About Loopback
Loopback is a leading provider of data-driven solutions for health systems and life science organizations. The company’s comprehensive analytics platform drives growth for specialty pharmacy programs while connecting pharmacy activities with clinical and economic outcomes. Loopback partners with Life Science leaders to tackle their most important challenges and capture their most exciting opportunities. Loopback’s clients include leading academic medical centers, health systems, and life sciences companies. Founded in 2009, Loopback was rated as one of the best places to work in Dallas by the DBJ. For more information about our company and services please visit our website at www.loopbackanalytics.com.
About the Job
We are seeking a skilled and detail-oriented Data Quality Engineer to join our team. The ideal candidate will be responsible for ensuring the accuracy, completeness, and reliability of our data assets. This role requires a strong understanding of data quality concepts, as well as hands-on experience with Python, Databricks, and ideally Snowflake.
Job Duties to Include
- Enforce and maintain robust data quality standards and protocols
- Monitor and evaluate data quality metrics to identify and address anomalies and inconsistencies
- Participate in efforts to identify and address data-related errors and discrepancies promptly
- Collaborate with technical and non-technical teams to resolve issues and prevent future occurrences
- Develop and implement data quality assurance processes and procedures.
- Design and execute data quality checks and validations to ensure accuracy, completeness, and consistency of data.
- Collaborate with data engineers and data analysts to understand data pipelines and identify potential sources of data quality issues.
- Investigate and report data quality issues in a timely manner.
- Develop and maintain data quality metrics and reports to monitor and communicate the health of our data assets.
- Develop, document and maintain manual and automation tests for ETL data pipelines using various frameworks like PyTest or Great Expectations
- Work closely with cross-functional teams to define data quality requirements and standards.
- Provide technical expertise and guidance on data quality best practices.
- Automate data quality monitoring and validation processes using Python and Databricks.
- Perform data profiling and analysis to identify patterns and trends in data quality issues.
- Stay up-to-date with industry trends and emerging technologies related to data quality management.
Requirements
- A deep understanding of data management principles, data governance, data integration, data quality, and data architecture.
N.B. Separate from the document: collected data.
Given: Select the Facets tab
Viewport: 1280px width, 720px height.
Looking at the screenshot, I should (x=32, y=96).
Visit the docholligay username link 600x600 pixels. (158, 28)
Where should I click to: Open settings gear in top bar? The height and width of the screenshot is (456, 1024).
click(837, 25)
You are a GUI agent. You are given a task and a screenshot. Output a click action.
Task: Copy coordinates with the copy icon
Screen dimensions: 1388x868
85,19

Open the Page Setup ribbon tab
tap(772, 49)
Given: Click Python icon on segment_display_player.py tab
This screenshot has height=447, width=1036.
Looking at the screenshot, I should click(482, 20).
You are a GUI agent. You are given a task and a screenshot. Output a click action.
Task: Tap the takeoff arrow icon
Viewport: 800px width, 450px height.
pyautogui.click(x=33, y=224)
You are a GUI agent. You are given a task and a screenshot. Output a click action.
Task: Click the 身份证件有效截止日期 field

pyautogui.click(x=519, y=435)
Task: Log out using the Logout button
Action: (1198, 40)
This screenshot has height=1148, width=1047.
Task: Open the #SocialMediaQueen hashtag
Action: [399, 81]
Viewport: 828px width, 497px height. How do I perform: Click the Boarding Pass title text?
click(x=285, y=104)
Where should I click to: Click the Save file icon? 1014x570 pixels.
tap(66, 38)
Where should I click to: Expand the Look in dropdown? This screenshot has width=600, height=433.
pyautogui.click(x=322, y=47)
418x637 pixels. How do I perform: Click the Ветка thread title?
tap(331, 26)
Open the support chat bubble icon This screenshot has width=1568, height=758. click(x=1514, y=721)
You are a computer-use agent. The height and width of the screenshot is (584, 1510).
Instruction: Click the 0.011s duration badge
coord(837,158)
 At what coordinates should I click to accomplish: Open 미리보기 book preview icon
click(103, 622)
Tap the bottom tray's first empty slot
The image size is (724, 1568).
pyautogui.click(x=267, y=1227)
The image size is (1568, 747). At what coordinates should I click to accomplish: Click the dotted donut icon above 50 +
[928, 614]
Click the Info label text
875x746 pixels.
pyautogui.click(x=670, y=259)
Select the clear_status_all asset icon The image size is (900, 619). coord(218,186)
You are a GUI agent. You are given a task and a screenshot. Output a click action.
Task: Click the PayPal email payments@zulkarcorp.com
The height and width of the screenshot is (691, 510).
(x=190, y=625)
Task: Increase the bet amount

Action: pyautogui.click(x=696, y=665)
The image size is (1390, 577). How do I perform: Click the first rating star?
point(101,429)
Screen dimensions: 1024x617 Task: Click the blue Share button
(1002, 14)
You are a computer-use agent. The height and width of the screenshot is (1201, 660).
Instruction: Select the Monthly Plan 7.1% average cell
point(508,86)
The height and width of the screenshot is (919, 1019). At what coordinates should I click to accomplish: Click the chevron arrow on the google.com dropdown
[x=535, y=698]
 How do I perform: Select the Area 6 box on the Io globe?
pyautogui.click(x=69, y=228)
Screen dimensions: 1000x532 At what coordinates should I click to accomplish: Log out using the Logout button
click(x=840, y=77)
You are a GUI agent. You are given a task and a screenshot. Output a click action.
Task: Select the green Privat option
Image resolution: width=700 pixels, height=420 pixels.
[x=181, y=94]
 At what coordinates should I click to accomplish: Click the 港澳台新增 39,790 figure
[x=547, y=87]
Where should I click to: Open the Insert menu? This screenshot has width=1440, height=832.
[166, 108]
- 3-5 years experience with proficiency in working with relational databases, NoSQL databases, data warehouses, and big data technologies such as Snowflake, Databricks, Spark, etc.
- Bachelor's or Master's degree or relevant experience in a field such as Computer Science, Data Science, Healthcare Informatics
- Experience in working with healthcare data and familiarity with the intricacies of healthcare data management
- Proven experience working as a Data Quality Engineer or in a similar role.
- Strong proficiency in Python for data manipulation, analysis, and automation.
- Hands-on experience with Databricks for data processing and analytics.
- Familiarity with Snowflake data warehouse platform is a plus.
- Solid understanding of data quality concepts, frameworks, methodologies, commercial tools and best practices.
- Experience with data profiling tools and techniques.
Travel expectation less than [15%]
This employer will not sponsor applicants for employment visa status (e.g., H1-B) for this position. All applicants must be currently authorized to work in the United States on a full-time basis.
All qualified applicants will receive consideration for employment without regard to race, color, religion, sex, or national origin.